What the task requires —
Put each line of the listing below into a JSON list of strings, one string per line, skipping blank lines and leaving out the pictures.

Records for the exercise —

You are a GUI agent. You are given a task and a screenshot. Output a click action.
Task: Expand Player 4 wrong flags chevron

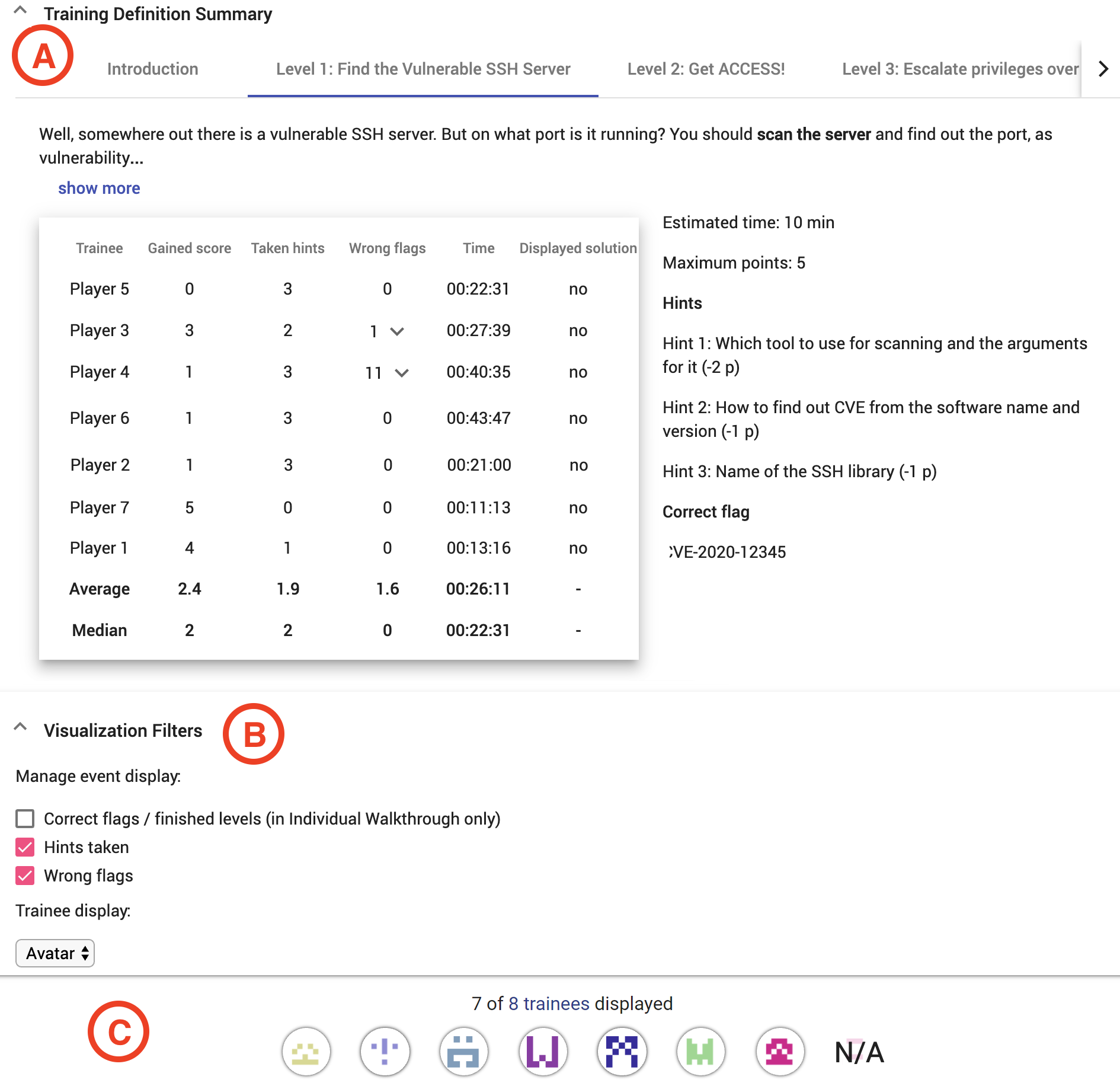click(x=402, y=372)
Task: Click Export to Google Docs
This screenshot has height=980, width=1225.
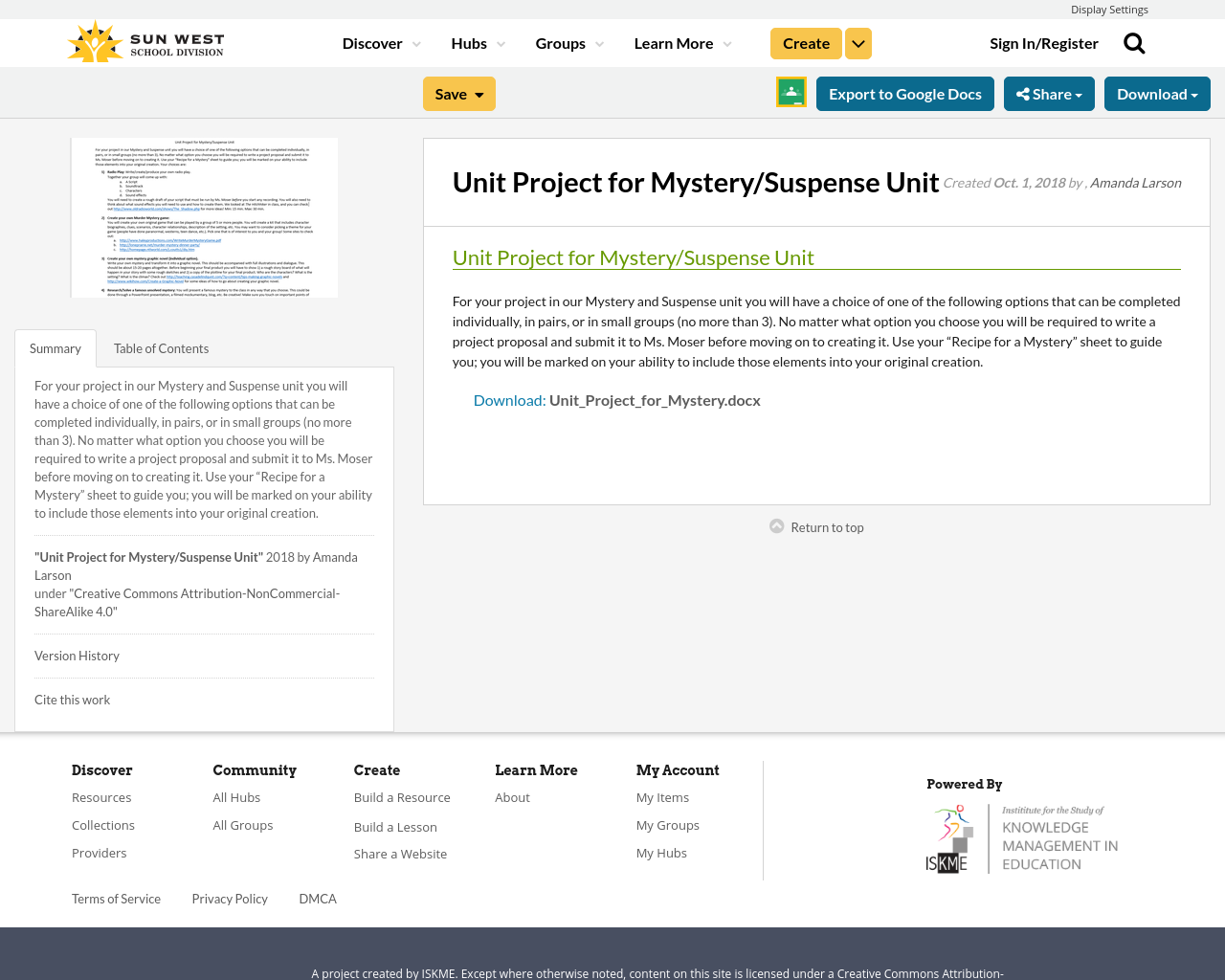Action: click(904, 92)
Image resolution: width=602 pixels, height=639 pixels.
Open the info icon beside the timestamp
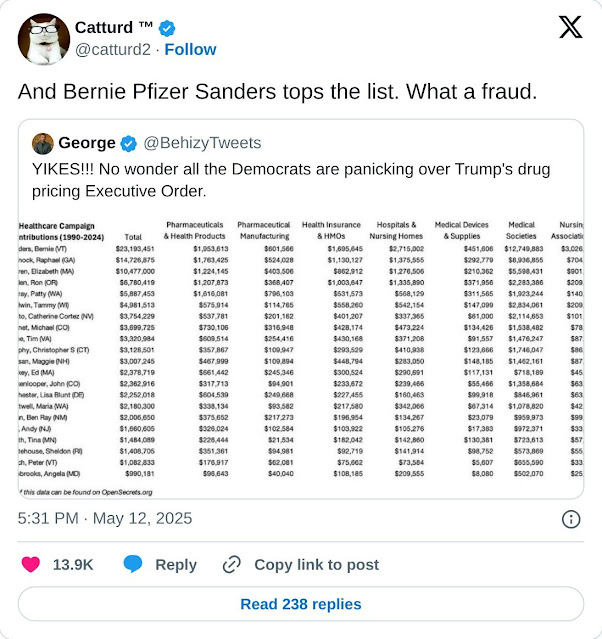click(570, 519)
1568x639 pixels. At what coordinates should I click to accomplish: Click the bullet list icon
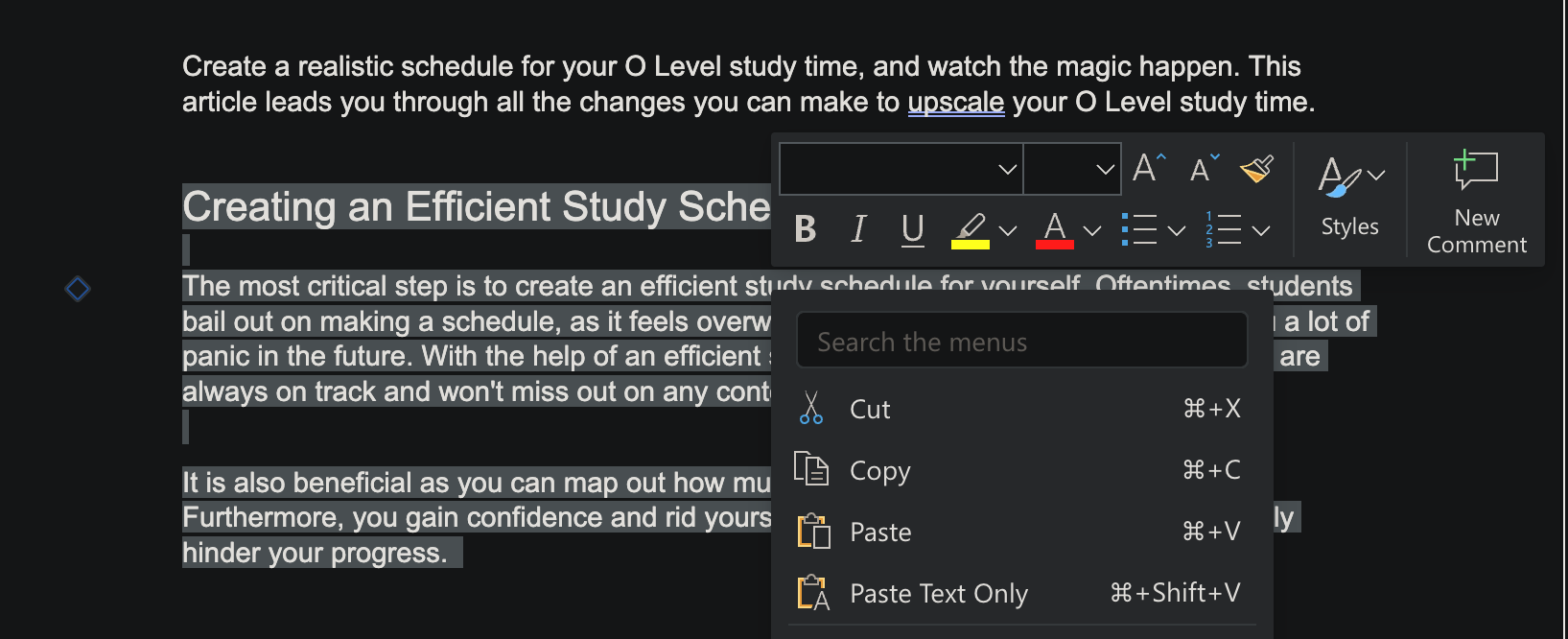[x=1139, y=229]
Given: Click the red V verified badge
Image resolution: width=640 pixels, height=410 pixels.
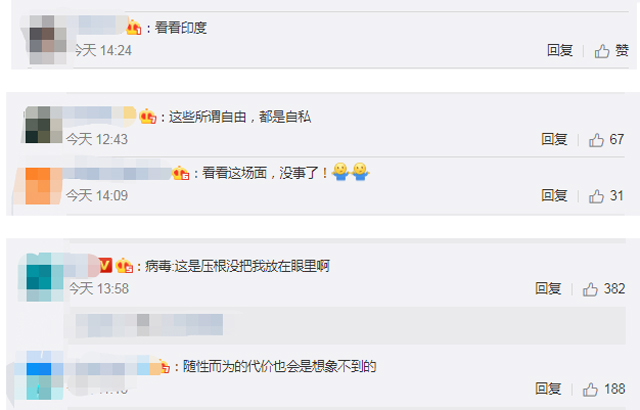Looking at the screenshot, I should pyautogui.click(x=106, y=266).
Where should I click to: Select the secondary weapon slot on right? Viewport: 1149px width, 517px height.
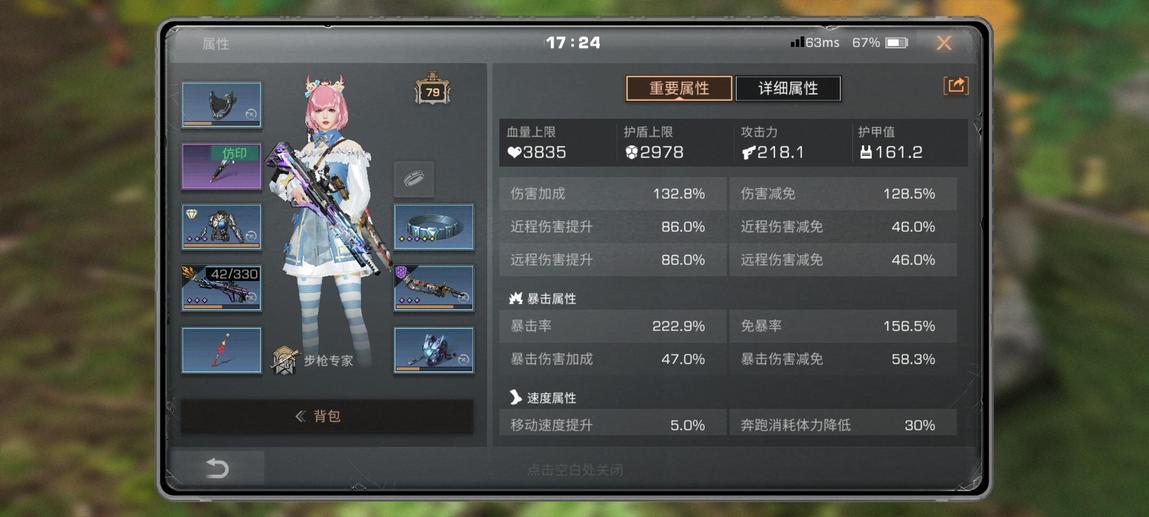pos(434,289)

Task answer —
[
  "You are a GUI agent. You are given a task and a screenshot. Output a click action.",
  "Task: Expand Player 4 wrong flags chevron",
  "click(x=402, y=372)",
  "Task: Click Export to Google Docs",
  "This screenshot has height=980, width=1225.",
  "Action: click(904, 92)",
  "Image resolution: width=602 pixels, height=639 pixels.",
  "Open the info icon beside the timestamp",
  "click(570, 519)",
  "1568x639 pixels. At what coordinates should I click to accomplish: Click the bullet list icon",
  "[x=1139, y=229]",
  "Given: Click the red V verified badge",
  "Image resolution: width=640 pixels, height=410 pixels.",
  "Looking at the screenshot, I should pyautogui.click(x=106, y=266).",
  "Where should I click to: Select the secondary weapon slot on right? Viewport: 1149px width, 517px height.",
  "pos(434,289)"
]